LAKEWOOD — The lifesaving heroin antidote Narcan is now in the hands of high school nurses and other staffers at every high school in Ocean County. It's aimed at reversing the potential deadly affects of heroin and other opiates that have put a stranglehold on much of the Garden State.

Each nurse and educator that attended a Wednesday morning training event at Georgian Court University received a complimentary Narcan kit that will be replenished at no cost if the drug must be administered on a student or someone else on school grounds.

"I made it a voluntary program, but I'm proud to say that every single district within Ocean County is here. Every single high school in Ocean County is here," Ocean County Prosecutor Joseph Coronato told reporters during the event.

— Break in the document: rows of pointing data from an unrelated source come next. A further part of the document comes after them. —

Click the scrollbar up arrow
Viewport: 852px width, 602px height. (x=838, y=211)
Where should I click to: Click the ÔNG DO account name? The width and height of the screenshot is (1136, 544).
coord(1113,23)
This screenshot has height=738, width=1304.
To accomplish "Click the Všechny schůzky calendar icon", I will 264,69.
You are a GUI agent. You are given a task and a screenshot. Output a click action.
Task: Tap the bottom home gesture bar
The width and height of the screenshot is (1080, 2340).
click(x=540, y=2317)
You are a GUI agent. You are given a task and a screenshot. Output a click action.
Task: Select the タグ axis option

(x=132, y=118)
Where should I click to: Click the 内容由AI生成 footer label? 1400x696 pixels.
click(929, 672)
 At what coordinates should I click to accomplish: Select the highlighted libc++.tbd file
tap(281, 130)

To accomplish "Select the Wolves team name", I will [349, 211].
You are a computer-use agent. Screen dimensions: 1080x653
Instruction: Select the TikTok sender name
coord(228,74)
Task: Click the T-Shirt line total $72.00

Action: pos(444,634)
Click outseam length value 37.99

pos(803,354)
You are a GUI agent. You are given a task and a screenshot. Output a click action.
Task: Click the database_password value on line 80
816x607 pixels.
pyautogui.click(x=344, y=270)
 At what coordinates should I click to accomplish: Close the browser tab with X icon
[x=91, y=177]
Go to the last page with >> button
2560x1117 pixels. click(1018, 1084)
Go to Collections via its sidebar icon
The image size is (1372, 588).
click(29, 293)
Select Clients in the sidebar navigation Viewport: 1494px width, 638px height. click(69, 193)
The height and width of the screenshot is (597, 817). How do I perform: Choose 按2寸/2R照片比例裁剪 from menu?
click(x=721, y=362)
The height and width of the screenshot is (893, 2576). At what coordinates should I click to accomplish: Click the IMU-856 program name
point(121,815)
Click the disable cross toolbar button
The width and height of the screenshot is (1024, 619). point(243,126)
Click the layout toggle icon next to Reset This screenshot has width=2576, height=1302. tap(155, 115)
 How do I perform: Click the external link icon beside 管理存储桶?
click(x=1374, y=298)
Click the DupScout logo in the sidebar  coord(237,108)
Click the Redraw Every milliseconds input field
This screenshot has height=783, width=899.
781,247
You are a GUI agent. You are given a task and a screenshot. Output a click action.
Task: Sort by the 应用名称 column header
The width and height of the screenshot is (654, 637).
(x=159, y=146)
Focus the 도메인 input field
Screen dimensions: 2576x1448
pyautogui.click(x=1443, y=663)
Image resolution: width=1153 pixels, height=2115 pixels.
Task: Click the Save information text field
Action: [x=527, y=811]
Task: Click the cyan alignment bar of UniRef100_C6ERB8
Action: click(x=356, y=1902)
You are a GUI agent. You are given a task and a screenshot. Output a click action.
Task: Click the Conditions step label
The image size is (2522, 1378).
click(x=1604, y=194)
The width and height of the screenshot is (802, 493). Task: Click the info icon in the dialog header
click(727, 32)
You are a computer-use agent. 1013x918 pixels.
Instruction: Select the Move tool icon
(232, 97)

According to Coronato, the local heroin epidemic is gradually affecting younger and younger residents, as young as 17 and 18.

Narcan, a nasal spray, has had to be used on a student in one of the district's high schools, Coronato said, but he would not specify which school.

Samantha Hvidding, a nurse at Toms River High School East who attended the event, said Narcan not only saves lives, but gives "people a little extra time to make better decisions and get into treatment."

"There can be a problem anywhere, and it's not just with the children," Hvidding told New Jersey 101.5. "It can be anyone that enters our building. It can be a parent, a visitor, a delivery person."

The Narcan kits, provided by Adapt Pharma, offer doses twice as potent as the original spray used years ago, Coronato said.

"If they use it, we'll replace it, free of charge," he said. "We don't want money to be the issue here."

As of Dec. 1, the county has seen 180 heroin overdose deaths in 2016. There were 118 overdose deaths in 2015. Narcan has reversed an overdose 445 times so far this year, compared to 272 all of last year.